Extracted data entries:
· · · ·

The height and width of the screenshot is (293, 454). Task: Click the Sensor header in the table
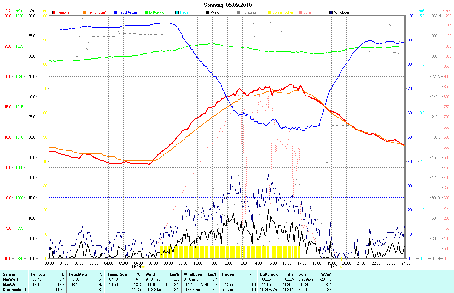tap(9, 274)
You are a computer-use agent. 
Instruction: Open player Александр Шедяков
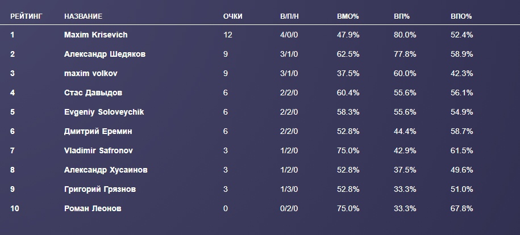pyautogui.click(x=105, y=54)
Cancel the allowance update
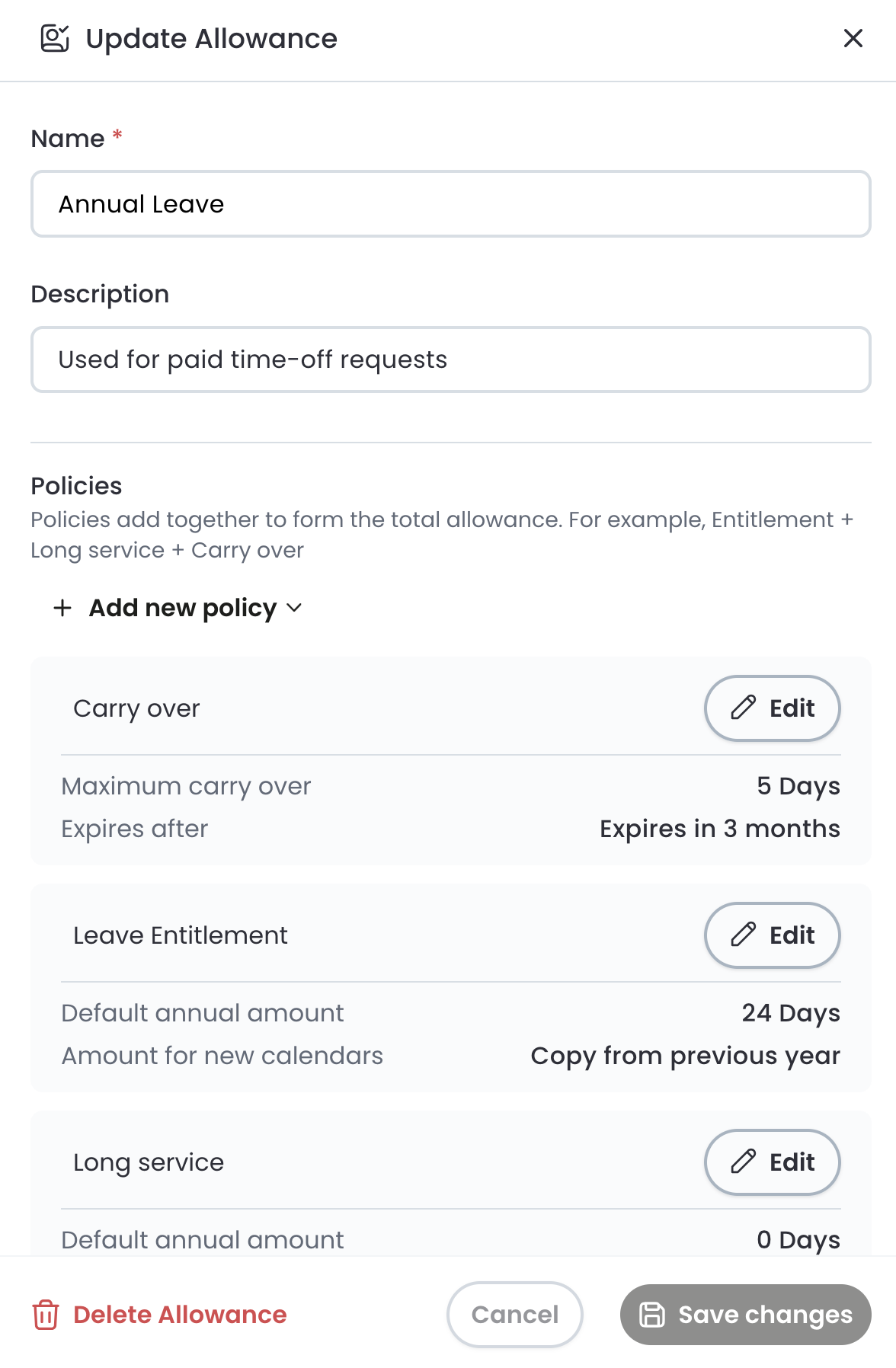The height and width of the screenshot is (1368, 896). point(515,1315)
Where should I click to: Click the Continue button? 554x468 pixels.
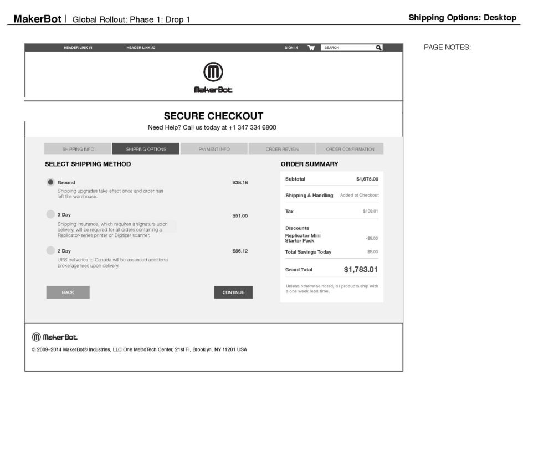coord(233,292)
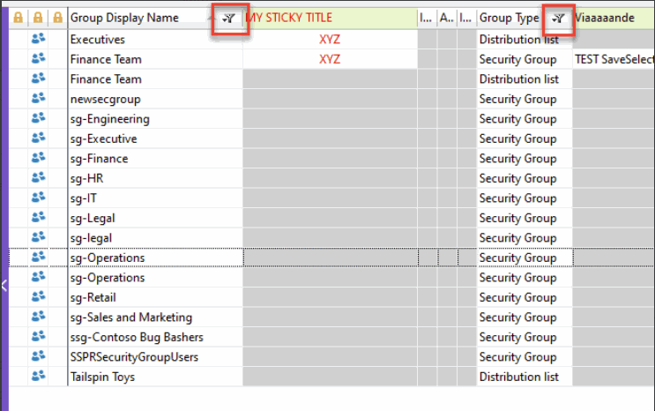Image resolution: width=655 pixels, height=411 pixels.
Task: Click the group icon beside Tailspin Toys
Action: 38,377
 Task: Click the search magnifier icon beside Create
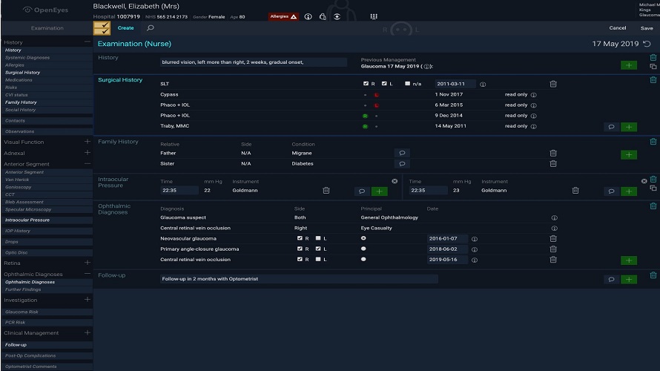pos(151,28)
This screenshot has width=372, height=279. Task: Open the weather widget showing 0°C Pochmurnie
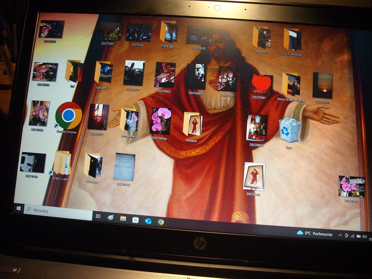316,233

· · · ·

▶ **What needs to be done**: Transcribe each entry precisely as given, leaving the pictures out.

▶ **Expected answer**:
The height and width of the screenshot is (293, 454). Task: Click the Sensor header in the table
tap(9, 274)
You are a computer-use agent. 
Instruction: Open player Александр Шедяков
pyautogui.click(x=105, y=54)
Cancel the allowance update
The height and width of the screenshot is (1368, 896). point(515,1315)
Where should I click to: Click the Continue button? 554x468 pixels.
coord(233,292)
Image resolution: width=655 pixels, height=411 pixels.
Task: Click the group icon beside Tailspin Toys
Action: 38,377
 Task: Click the search magnifier icon beside Create
pos(151,28)
This screenshot has width=372, height=279. Task: Open the weather widget showing 0°C Pochmurnie
316,233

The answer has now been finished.